BETWEEN THE LINES: LIZ AT LARGE
BY ABI COLE
Frustrated with the lack of character diversity in The New Yorker’s cartoons, an artist submits her own illustrations, becoming the first Black woman cartoonist in the magazine’s near-century run.
Director and producer Abi Cole recently graduated from George Washington University with a bachelor’s degree in journalism. She is an environmental reporter with work published in the Guardian, Outdoor Life, and Popular Science. Between the Lines: Liz at Large is her first documentary.
WEARABLE TRACY
BY EMILY MCALLISTER
A Bronx woman’s accidental social experiment connects her with fellow New Yorkers who might otherwise forever remain strangers.

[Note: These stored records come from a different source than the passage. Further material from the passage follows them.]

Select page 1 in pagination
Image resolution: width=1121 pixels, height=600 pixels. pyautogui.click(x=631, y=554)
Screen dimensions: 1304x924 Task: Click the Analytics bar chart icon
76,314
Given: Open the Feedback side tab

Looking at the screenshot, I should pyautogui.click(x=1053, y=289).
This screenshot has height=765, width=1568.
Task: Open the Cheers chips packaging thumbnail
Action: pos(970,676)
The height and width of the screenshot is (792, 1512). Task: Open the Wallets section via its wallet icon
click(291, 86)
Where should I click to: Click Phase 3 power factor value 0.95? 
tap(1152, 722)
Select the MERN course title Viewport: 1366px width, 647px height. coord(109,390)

Emily McAllister is an award-winning documentary filmmaker who has produced work independently as well as for This American Life, HBO, National Geographic, PBS, and Google. Highlights from her work include Maidentrip (SXSW 2013) and The Diplomat (Tribeca 2015). After beginning her storytelling career in Brooklyn, in 2018 she moved to the beautiful mountain town of Truckee, California. In her spare time, she’s learning to mountain bike and helping her husband Aaron on his mission to make a “passable” New York style bagel at 6500’ elevation.
TO THE FUTURE, WITH LOVE
BY SHALEECE HAAS & HUNTER “PIXEL” JIMENEZ
An animated self-portrait of a nonbinary trans teen caught between the expectations of his Guatemalan immigrant family and his dreams of living happily ever after with his long-distance boyfriend.